Question: How to name or rename a column in a data frame?
Answer: Suppose you want to change/ rename the 3rd column of the data frame, then on R prompt write

>names (iris)[,3] <- “new_name”

Suppose you want to change second and third column of the data frame

>names(irisi)[c(2,4)] <- c(“A”, “D”)

Note that names(iris) command is used to find the names of each column in a data frame.

Question: How you can determine the column information of a data frame such as the “names, type, missing values” etc.?
Answer: There are two built-in functions in R to find the information about columns of a data frame.

> str(iris)
>summary(iris)

Question: How a data frame can be exported in R, so that it can be used in other statistical software?
Answer: Use write.csv command to export the data in comma separated format (CSV).

> write.csv(iris, “iris.csv”, row.names=FALSE)
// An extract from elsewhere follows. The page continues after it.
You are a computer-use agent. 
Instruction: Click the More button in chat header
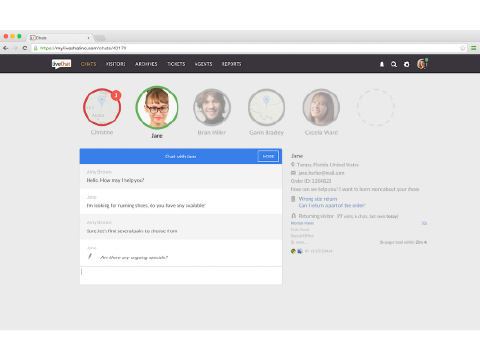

Question: How one can select a particular row or column of a data frame?
Answer: The easiest way is to use the indexing notation []

Suppose you want to select first column only, then at R prompt, write

>iris[,1]

Suppose we want to select the first column and also want to put the content in a new vector, then

>new <- iris[,1]

Suppose you want to select different columns, for example columns 1, 3, and 5, then

>newdata <- iris[, c(1, 3, 5)]

Suppose you want to select first and third row, then

>iris[c(1,2), ]

Question: How to deal with missing values in a data frame?
Answer: In R language it is easy to deal with missing values. Suppose you want to import a file names “file.csv” that contains missing values represented by a “.” (period), then on R prompt write

>data<-read.csv(“file.csv”, na.string= “.”)

If missing values are represented as “NA” values then write

>dataset<-read.csv(“file.csv”, na.string=”NA”)

For the case of built in data such (here iris), use

>data<-na.omit(iris)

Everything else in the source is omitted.